Whatever output format you pick (or whatever you click in the editor's toolbar), the result is **valid HTML you can email, host, or print**. Specifics:

### Single HTML
- One `.html` file. Open in any browser.
- Images and audio are encoded as base64 data URIs.
- File can be 10–50 MB depending on slide count and audio.
- Best for: emailing, archiving.

### Zip bundle
- A `.zip` containing `study-guide.html` and a `static/` folder.
- Images stay as `.jpg` files; audio as `.mp3`.
- Best for: hosting on a static site, GitHub Pages, an LMS.

### Review & edit (in the editor)
- The editor page itself. Won't be downloaded as-is.
- From here, click any of the toolbar's download buttons.

---

## Tips for the best results

**Use a clean transcript.**
Auto-generated captions are usually fine, but they tend to misspell technical terms. A 5-minute pass over the `.srt` before uploading saves a lot of editing later.

**Set scene-change sensitivity to your lecture style.**
Hand-drawn whiteboard work needs lower (10–15). Slide-only decks work fine at 27. Talking-head with a single shared screen needs 35+.

**Tick AI on-screen text for slides with colour callouts.**
The local OCR engine struggles with white-text-on-coloured-background. Claude reads them perfectly.

**Don't tick every AI feature on the first run.**
Each costs API tokens. Section titles and alt text are the highest-leverage two — start with those. Add key terms / equations / OCR if specific gaps appear.

**The "Include" checkbox is your friend.**
It's faster to drop bad segments than to re-run the pipeline with stricter settings.

**Save the JSON before downloading.**
If you spend 20 minutes editing and then your browser tab closes, the JSON checkpoint is the only way to recover.

---

## Troubleshooting

**"No usable visual segments found"**
The scene detector found nothing or every frame was filtered as instructor-only. Try (a) lowering the scene-change sensitivity, or (b) raising the instructor-frame face threshold.

**"Server is at the 8-job concurrency cap"**
Someone else's job is currently running on the same server. Wait a minute and click **Generate** again.

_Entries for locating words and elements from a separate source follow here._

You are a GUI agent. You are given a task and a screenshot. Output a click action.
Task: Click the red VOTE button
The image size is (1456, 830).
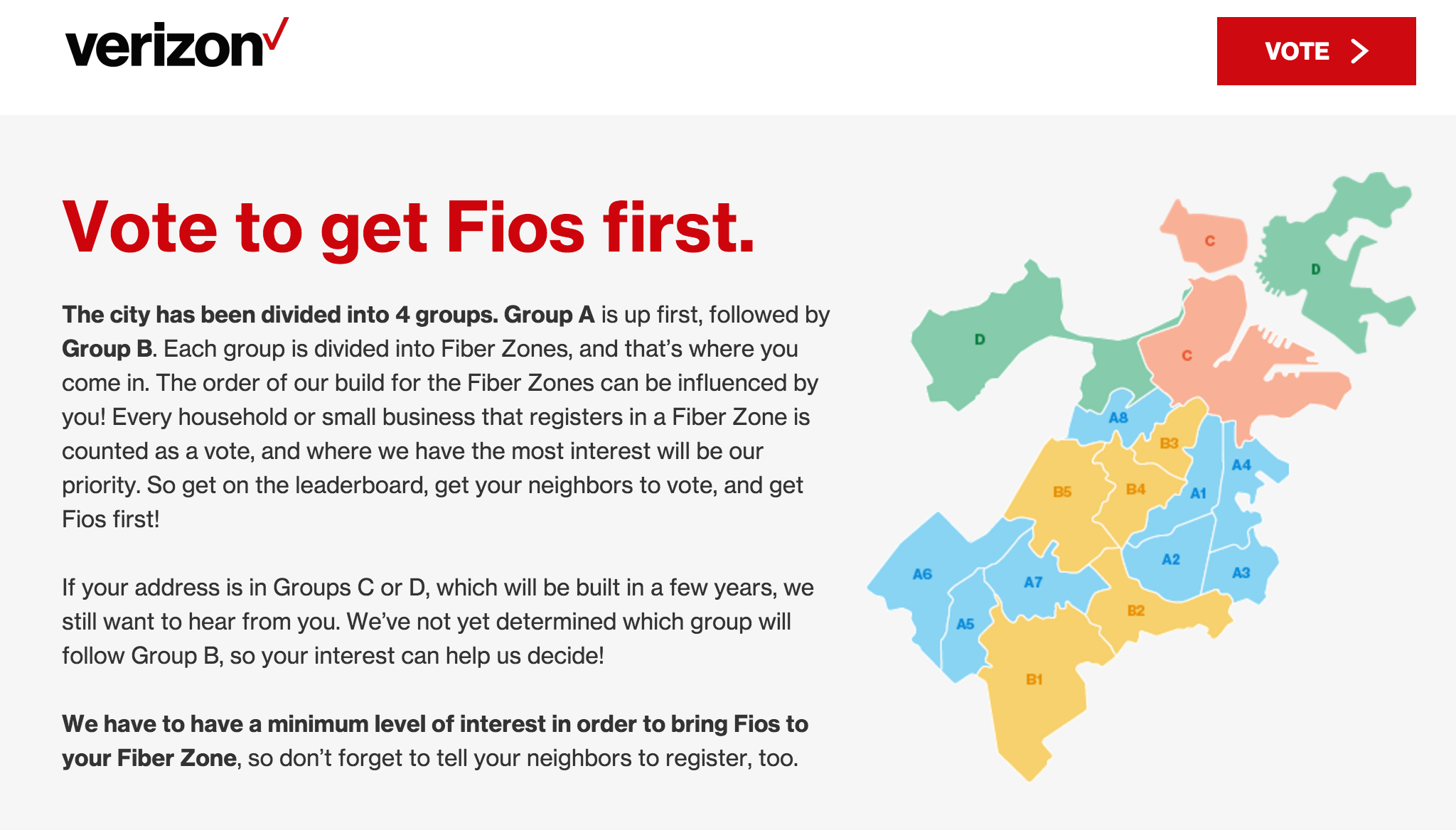(x=1316, y=51)
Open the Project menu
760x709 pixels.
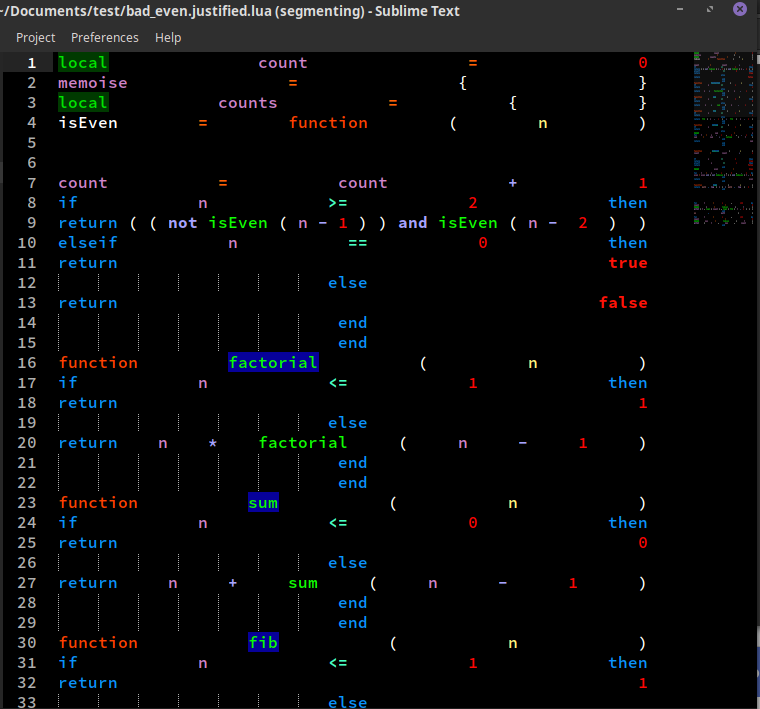pyautogui.click(x=36, y=37)
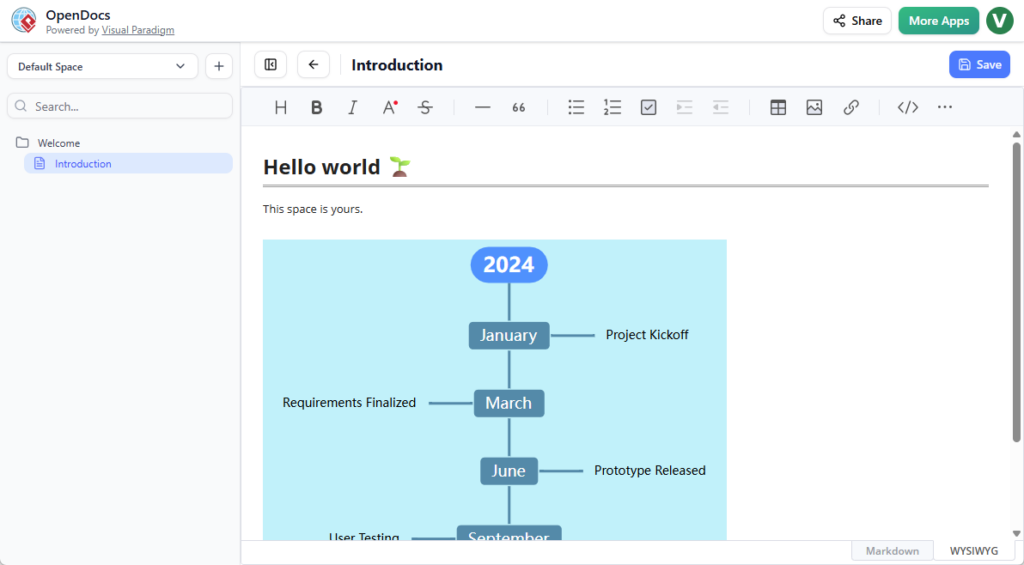Open the Default Space dropdown
Viewport: 1024px width, 565px height.
(102, 67)
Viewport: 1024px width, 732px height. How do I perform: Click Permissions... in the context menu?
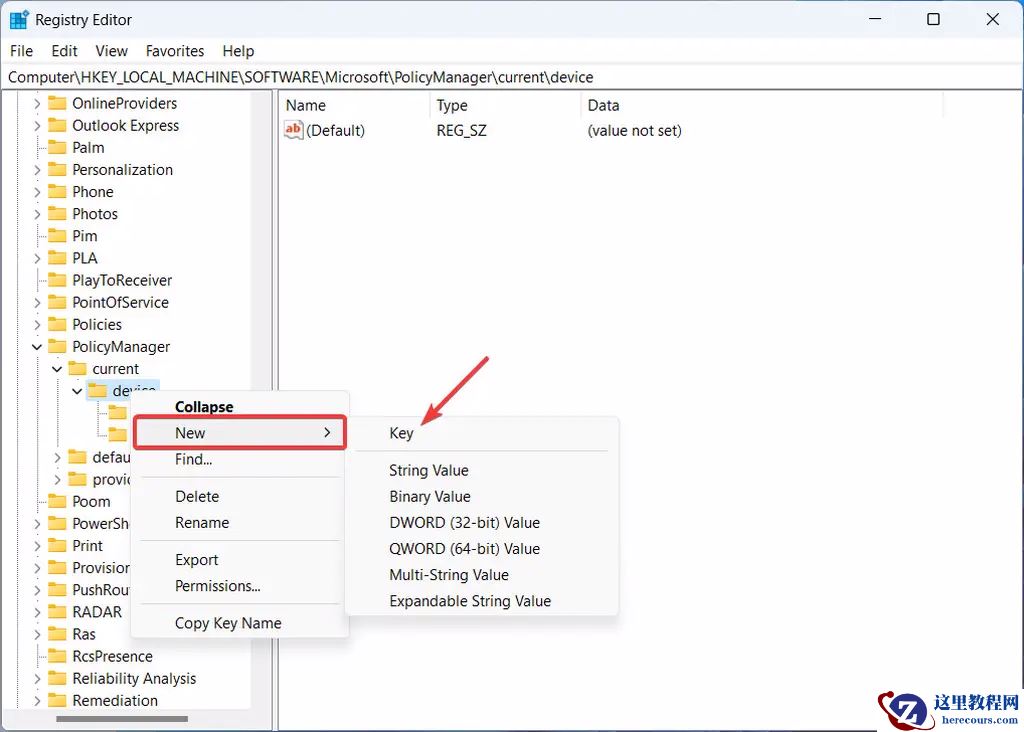tap(217, 586)
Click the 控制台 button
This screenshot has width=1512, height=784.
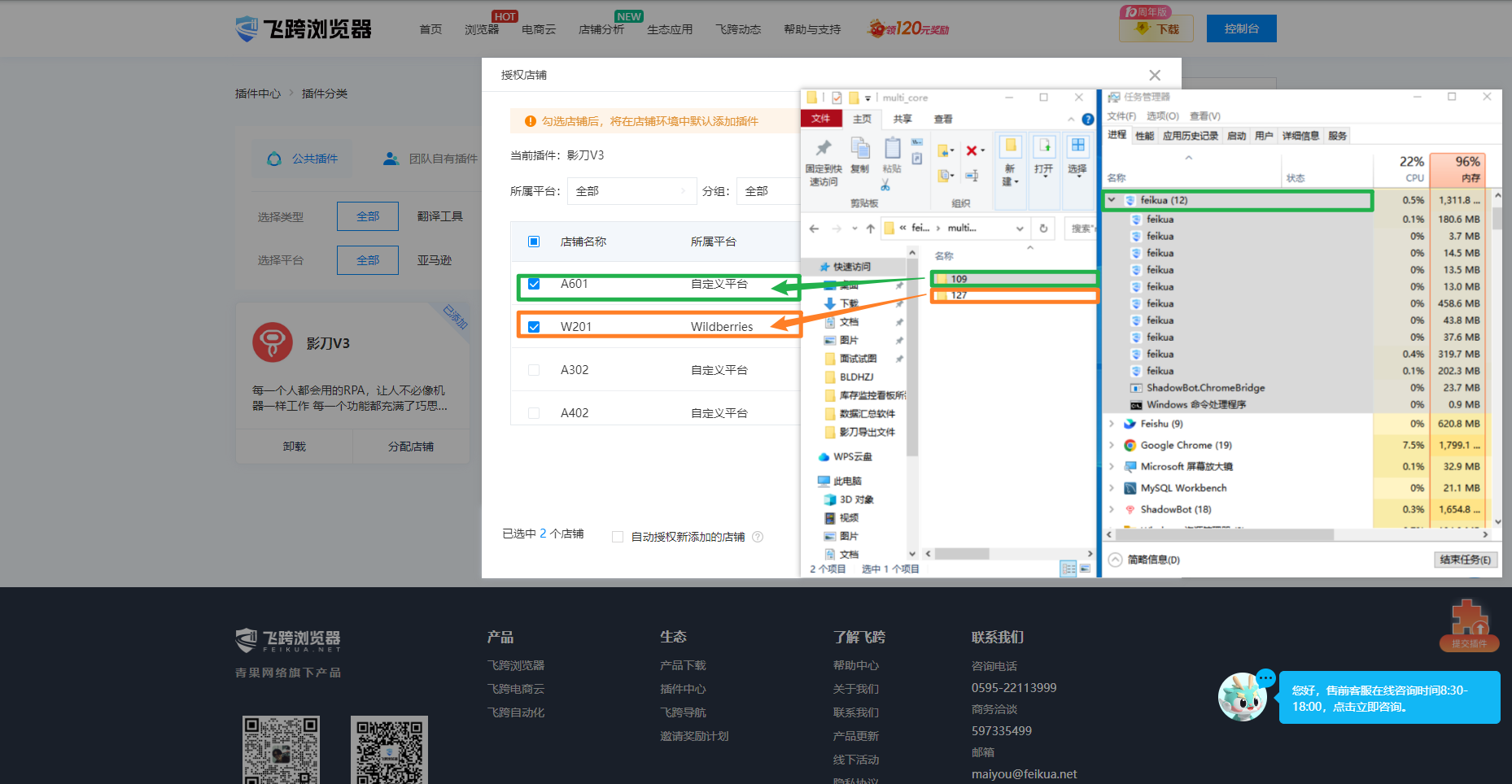click(1241, 28)
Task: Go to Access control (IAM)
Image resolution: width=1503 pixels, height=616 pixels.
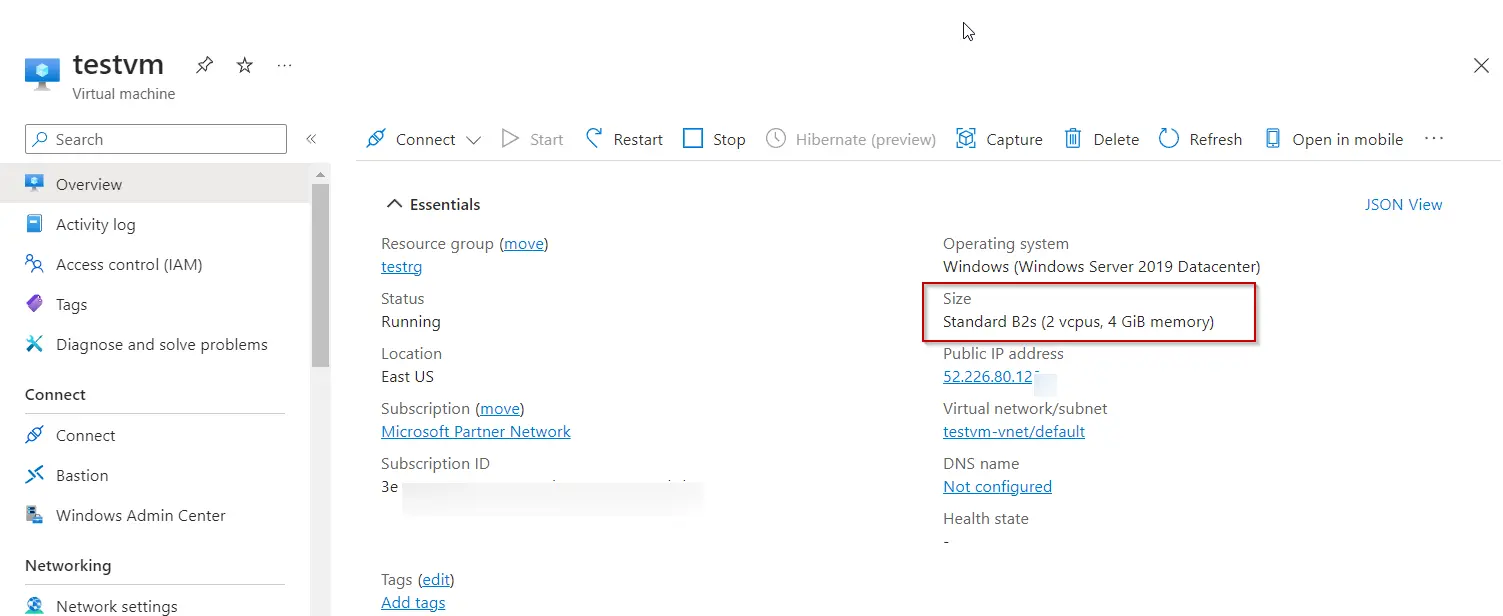Action: (x=128, y=264)
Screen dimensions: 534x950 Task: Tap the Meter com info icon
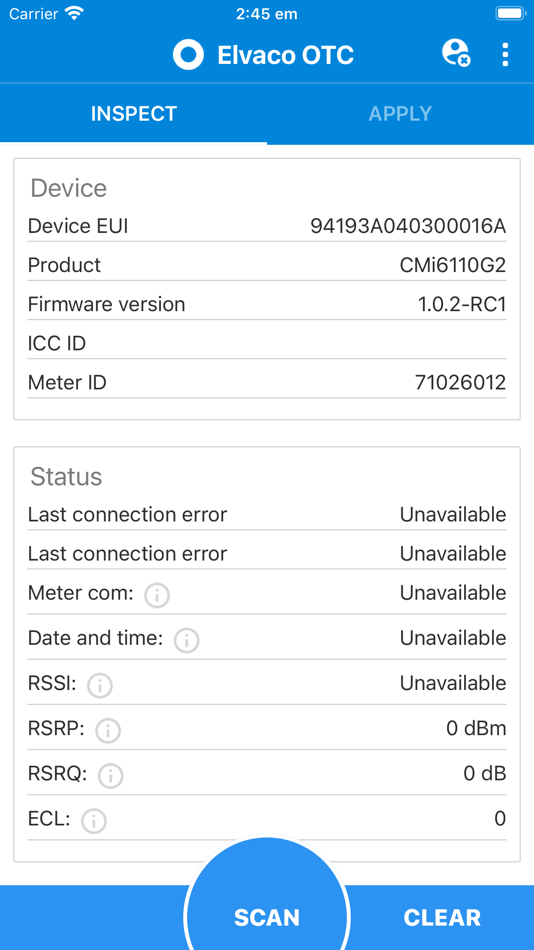click(157, 596)
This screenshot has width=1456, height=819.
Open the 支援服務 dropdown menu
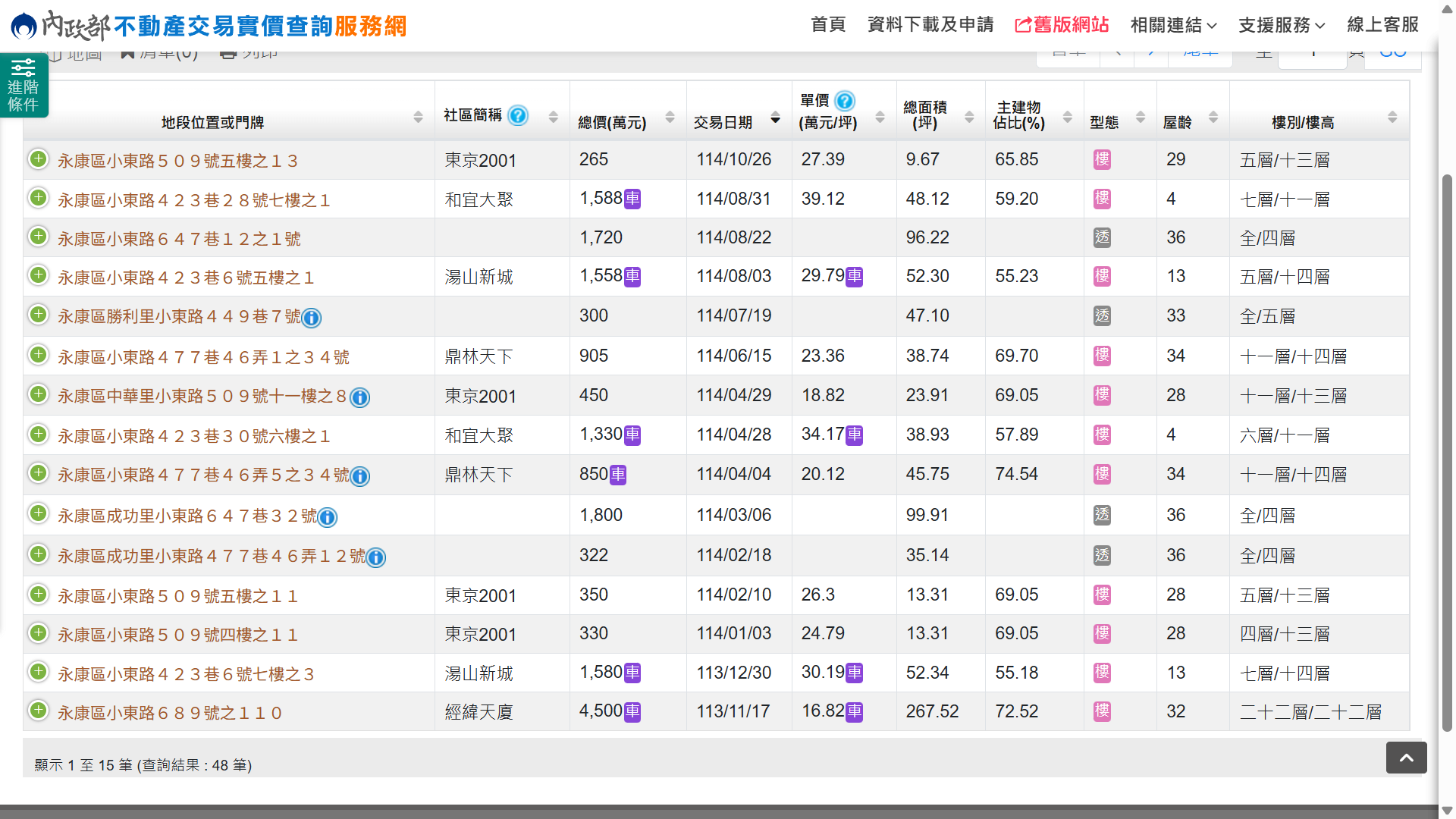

**"Video exceeds the 500 MB upload limit" / "Transcript exceeds the 5 MB upload limit"**
Compress the video before uploading (HandBrake, ffmpeg) or split it. The transcript limit is huge — if you're hitting it, your captions file is likely a binary blob, not a real `.srt`.

**Progress stalls on OCR for a long time**
Tesseract is slow on the free CPU tier. A 30-min lecture takes 1–2 minutes for OCR. If it's been 5+ minutes, tick **Skip OCR** in advanced settings and re-run, then optionally turn on the AI **On-screen text** toggle instead — Claude is much faster.

**The OCR text reads like garbage**
Coloured callouts and decorative fonts confuse Tesseract. Tick **On-screen text (Claude)** under AI assist.

**Equations render as raw LaTeX**
Make sure MathJax loaded — check the browser console. If you're behind a corporate firewall that blocks `cdn.jsdelivr.net`, MathJax won't load.

**The instructor's face is showing as the slide image**
Click an alternate thumbnail under that slide. The app keeps up to two alternates per scene precisely for this case.

**Edits got lost when I refreshed**
Always **Save edits (JSON)** before refreshing, closing the tab, or stepping away. The editor doesn't persist to localStorage.

**Downloaded HTML won't open**
Some email clients block `.html` attachments. Zip the file or use the Zip bundle output.

**Audio plays in the editor but not in the downloaded file**
The download path inlines audio as data URIs. If you downloaded the zip bundle, the audio is in `static/segment_*.mp3` — check your browser console for missing-file errors.

---

If you hit something this guide doesn't cover, hand the error message to whoever set up the app for you. Most issues are resolved by lowering the scene-change sensitivity or ticking the **On-screen text (Claude)** toggle.